[START OF SELECTION]

The 1988 analysis could be re-made

Mar 24, 2008 09:42 GMT  ·  By

For over 7 centuries, the tightly woven linen strip, displaying the vague image of a bearded man, has been worshiped as the burial shroud of Jesus. Texts signal the existence of the shroud since the first century. Two decades ago, radiocarbon dating showed that the Shroud of Turin had been just a medieval hoax. It is a morbid interest mixing science and religion. And the religious part does not want to give up. Now, the Oxford team that made the analysis wants to update the results based on subsequent technical advances. Those opposing the hoax variant can't wait.

"Now that we're 20 years later, the technology certainly has improved," Barrie Schwortz, the photographer involved in the '80s Shroud of Turin Project and making part of the contester camp, told TODAY's Matt Lauer.

In 1978, scientists were allowed to take a look at the fabric kept at the Cathedral of St. John the Baptist in Turin, Italy. Researchers took a small piece that was subsequently radiocarbon dated: the 1988 tests revealed an age no earlier than 1290 A.D.

[END OF SELECTION]
[START OF COLLECTED MATERIAL]

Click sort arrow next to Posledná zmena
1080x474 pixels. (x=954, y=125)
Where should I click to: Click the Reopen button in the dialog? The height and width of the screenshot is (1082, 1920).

[END OF COLLECTED MATERIAL]

* _TASK INSTRUCTIONS_: Reproduce the Shroud of Turin article from the top of the page in full, word for word.

* _ANSWER IN FULL_:
The 1988 analysis could be re-made

Mar 24, 2008 09:42 GMT  ·  By

For over 7 centuries, the tightly woven linen strip, displaying the vague image of a bearded man, has been worshiped as the burial shroud of Jesus. Texts signal the existence of the shroud since the first century. Two decades ago, radiocarbon dating showed that the Shroud of Turin had been just a medieval hoax. It is a morbid interest mixing science and religion. And the religious part does not want to give up. Now, the Oxford team that made the analysis wants to update the results based on subsequent technical advances. Those opposing the hoax variant can't wait.

"Now that we're 20 years later, the technology certainly has improved," Barrie Schwortz, the photographer involved in the '80s Shroud of Turin Project and making part of the contester camp, told TODAY's Matt Lauer.

In 1978, scientists were allowed to take a look at the fabric kept at the Cathedral of St. John the Baptist in Turin, Italy. Researchers took a small piece that was subsequently radiocarbon dated: the 1988 tests revealed an age no earlier than 1290 A.D.